Only if you are short of demand and have too much supply. No simple, single prescription such as "just put it in the hands of the spenders" that you propose or the counter proposal of the Republicans to put it into the hands of the rich is going to work all of the time. In fact, the reason that the income distribution is intentionally changed is to change the economy. Doing anything for too long is guaranted to eventually cause problems. Just like we have now because we have increased income inequality for too long putting too much money into the hands of the investors. This is why we have suffered from repeated asset bubbles, in stocks, commodities, and finally in real estate, which when it burst plugged us into the worse recession since the Great Depression.

I think that macroeconomics is pretty easy to explain, if not to arrive at the explanation. But for most people an inability to understand it is willful, because at some point it will make a mockery of their personally held ideology. As it is currently doing to that of the wealthy, conservatives and the Republican party. But at some point we will have to follow your advice and increase wages to put money into the hands of the spenders. If this policy regime is allowed to go on for thirty five years like the supply side one has then macroeconomics will dictate a reversal to put money into the hands of the investors, thereby goring the workers, the liberals and the Democrats. And their understanding of macroeconomics will probably diminish.
 
BTW dismal this article is very strong compared to many found in the froth of the trickle down people.

In what way is it strong compared to other articles?

Did it identify new tax cuts in the US between 1950 and 2010 that other economists had missed? Did it find new ways of cancelling out the widely varying economic conditions at the time of the tax cuts? Did he find some way of homogenizing the various tax cuts of the last 50 years into equalized packages (I mean, is it really apples to apples to compare when Kennedy cut the top marginal rate from 90% in 1960 to when Clinton cut capital gains taxes in the dot com bubble as if they have the same effect?)

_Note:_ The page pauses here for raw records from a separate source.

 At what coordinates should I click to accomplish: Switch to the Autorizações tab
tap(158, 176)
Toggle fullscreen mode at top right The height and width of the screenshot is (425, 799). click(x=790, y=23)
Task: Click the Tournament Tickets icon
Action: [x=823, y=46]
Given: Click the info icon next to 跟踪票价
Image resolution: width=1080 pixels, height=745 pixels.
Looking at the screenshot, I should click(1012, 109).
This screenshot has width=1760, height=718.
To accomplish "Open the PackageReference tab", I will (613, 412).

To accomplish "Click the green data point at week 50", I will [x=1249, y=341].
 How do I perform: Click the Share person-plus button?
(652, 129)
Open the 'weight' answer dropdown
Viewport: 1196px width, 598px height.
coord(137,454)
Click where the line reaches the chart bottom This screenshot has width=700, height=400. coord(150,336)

Because I would think without substantially increasing the woefully small sample size and cancelling out the background noise that accompanies changes in the economic climate and the structural changes in the economy over many decades, any researcher would be reluctant to would make definitive claims about causes and effects for something as difficult to measure as this.
There is no way to know if the sample size is "woefully small" without reading the paper. And if you had read the paper, you would have the answers to your questions. All in all, it appears you are simply making stuff up.
 
BTW dismal this article is very strong compared to many found in the froth of the trickle down people.
In what way is it strong compared to other articles?

The author is using well-established measures, but treating them in a new way. I found the methodology an interesting read and would be delighted to answer any questions you might have on the specifics.
 
In what way is it strong compared to other articles?

The author is using well-established measures, but treating them in a new way. I found the methodology an interesting read and would be delighted to answer any questions you might have on the specifics.

How does the author account for the widely varying possible prevailing economic conditions at the time of a tax cut?

How does the author account for the widely varying nature of tax cuts?

For example, what does the author do to isolate the effects of the tax cut alone in the 1960s Kennedy tax cut (top marginal tax rate was 90% in the 1960s economy) to the 1990s Clinton capital gains rate tax cut in which occurred in the midst of the dot com bubble?

Wouldn't we expect wildly different types of tax cuts from wildly different starting points in wildly different economies to have different effects? Or does it all just taste like chicken?